People applauded. Those, like myself, who covered the Macintosh gaming world for a living saw a bright future ahead. EA wasn't there, but Activision was, and Aspyr was bringing Madden to the Mac anyway. MacSoft was bringing Unreal Tournament over, and StarCraft was still on the Mac, and still kicking ass.
And then, nothing happened. There was a little while there when Mac game companies were expanding, and the best PC to Mac game porting house, Westlake Interactive, was barely able to keep up with all the demand for its services. Elsewhere, Lane Roathe's latest games company was floundering in its attempts to bring Half-Life onto the Mac. Oh, and don't forget that Jason Whong was eating bugs for Ambrosia!
By 2001, the brief flash that was the Mac game boom was gone. It was mostly reduced to a dull roar, as Apple's former three-person game developer relations team dwindled and was reduced to Fishman alone. The rest of the world moved on. If anything, the Macintosh games rush of 1999 was a result of the dearth of new consoles at the time.

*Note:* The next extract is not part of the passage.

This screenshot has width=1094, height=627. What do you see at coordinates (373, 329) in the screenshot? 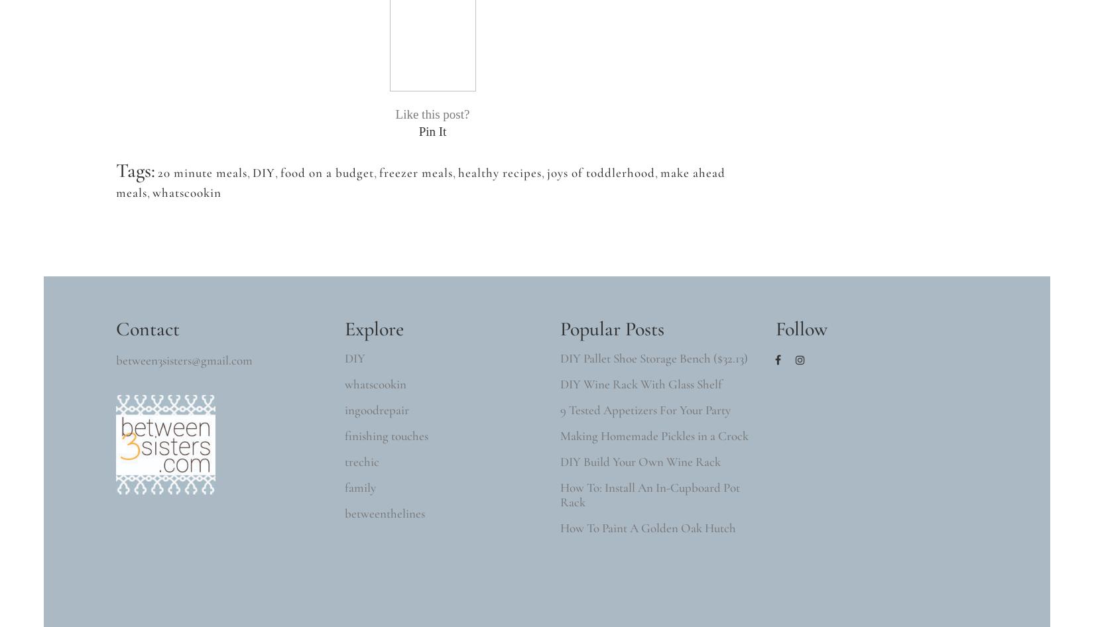
I see `'Explore'` at bounding box center [373, 329].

This is the same era in which the Phantom was beginning to take shape and the Dreamcast was king, after all.
So, back during those heady days, I was flown down to Santa Monica to get a glimpse of Quake 3 at Activision headquarters. And when I arrived, I wasn't the only Mac guy there. Chris Breen, the old man on the mountain of Mac game coverage was there too, as were a handful of other folks. I don't know if Breen was sucked in by the hype, but I certainly was. I genuinely believed, at the time, that the Mac could still do it. But, as most recovered Mac junkies will tell you, eventually the shine wears off.

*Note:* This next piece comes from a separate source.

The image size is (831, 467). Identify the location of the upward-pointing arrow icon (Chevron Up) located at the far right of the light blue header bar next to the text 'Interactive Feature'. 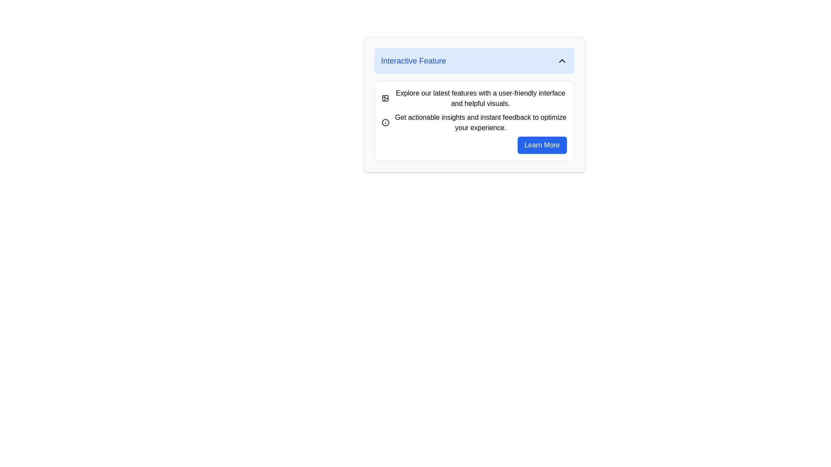
(562, 61).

Of course, this time around, the processors in the Macs and in the PCs are the same. Unfortunately, I don't see that helping so much. You see, last time we did all this, the fight was over 3D hardware and acceleration libraries. OpenGL was all over the Mac, and all up in SGI's shit. 3DFX was making cards for the Mac as well as the PC: Voodoo 3's and 5's could work in either, and they sent me about three cards to prove it.
But in the end, 3DFX died out, and OpenGL seems to have been relegated to a secondary seat on most popular Windows games. Direct X and Direct 3D have both taken up a large portion of the market, and neither of those APIs have ever been translated well to the Mac. Back in '99, even, I remember many a company asking me if I knew anyone who could translate DirectX games to the Mac platform. They'd have beaten a path to that fellow's door, if he had existed.
In the end, there's not much call for gaming on the Mac. Casual games are all over the Web, and are thus cross platform. WoW has been out for the Mac for years now, too. In truth, the PC gaming world is only getting more hardcore, and with hardware as cheap as it is these days, you can buy yerself a new PC for less than a Playstation 3.
Oooooooor, you can do what I do, and just use BootCamp to run Windows XP on yer Mac. It's the only way I have the hardware to run Company of Heroes!